Despite ongoing discussions on using ammonia as an alternative marine fuel, there exists a gap on how ammonia bunkering can be carried out safely. 

Critical gaps in bunkering procedures and safety precautions, personnel competency frameworks and emergency response need to be addressed before ammonia can be used safely by the maritime industry.

The case for the study

Operational and safety requirements for ammonia carriers handling ammonia as a cargo, are well established. 

Such guidelines do not exist for using ammonia as a marine fuel. 

Furthermore, feasibility studies incorporating specific bunkering safety assessments within port jurisdictions, like Singapore, are limited due to the lack of ammonia bunkering infrastructure specifications.  

Given the parallel development of ammonia-fuelled engines and the need to build up ammonia supply chains for marine fuel applications, there is a need to concurrently look at shoring up capabilities and supporting the drafting of guidelines, ideally harmonised across jurisdictions, for ammonia bunkering.

Scope of the study

In January 2022, GCMD commissioned a study to assess the safe bunkering of ammonia as a marine fuel and, if viable, to define the safety and operational envelopes for such end use.

The study, awarded to DNV and their consortium partners Surbana Jurong and Singapore Maritime Academy, covered six focus areas:

  • Identify and make recommendations to address technical, procedural and regulatory guidelines for ammonia transfer and bunkering

  • Recommend up to two sites in the port of Singapore for ammonia bunkering – one each for truck-to-ship and ship-to-ship ammonia bunkering modes

  • Draft technical and procedural guidelines for vessels and equipment, including processes in the supply chain, taking into consideration regulatory concerns

  • Generate a generic CAPEX model for cost estimation of ammonia bunkering infrastructure

  • Develop competency standards for manpower and relevant certifications required for bunkering operations

  • Validate & finalise findings with industry stakeholders across the supply chain


The study's findings were shared on 27 April 2023, with the following key findings:


  • Demand projections estimate that Singapore will need to avail 2 MTPA of ammonia bunker by mid 2030’s; one bunker barge with 15,000 cbm capacity is required to support this demand.

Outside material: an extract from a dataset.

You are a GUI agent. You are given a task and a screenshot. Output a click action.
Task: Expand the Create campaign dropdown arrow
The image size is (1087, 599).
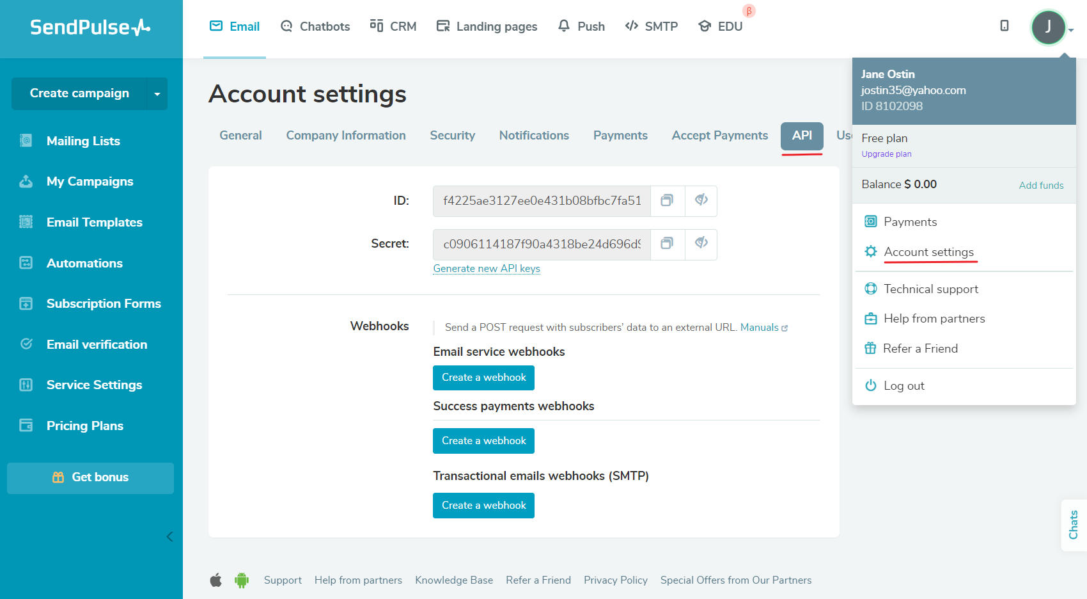[x=157, y=94]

  • The study assessed risks associated with site-appropriate operational concepts of cross-dock breakbulk at the Advario Terminal (at 1500 cbm/h), shore-to-ship bunkering at the Vopak Terminal (9 cbm/h) and breakbulk and bunkering operations at Raffles Reserved Anchorage (700 cbm/h; with other flow rates for sensitivity analysis.

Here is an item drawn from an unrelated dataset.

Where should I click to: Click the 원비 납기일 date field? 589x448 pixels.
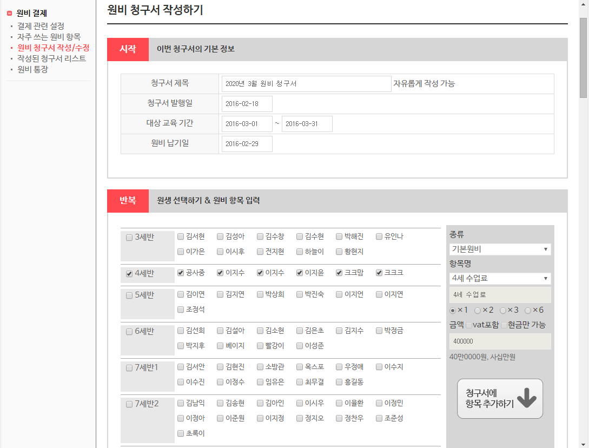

  • The cumulative individual injury and fatality risks for pilot operations and existing commercial operations at land-based sites are below the threshold set by Singapore’s Ministry of Manpower (MOM), Major Hazards Department (MHD) guidelines.


  • A safety zone of 300 m was estimated for a transfer flow rate of up to 700 cbm/h at anchorage; this is comparable to the flow rates determined for LNG bunkering in its early days.


  • The upfront investment to ready the land-based sites for ammonia bunkering pilots is in the order of SG$1-10 M, depending on existing infrastructure.


  • Of 400 risks identified for the four concepts at three locations, all were low or mitigable with proper safety measures.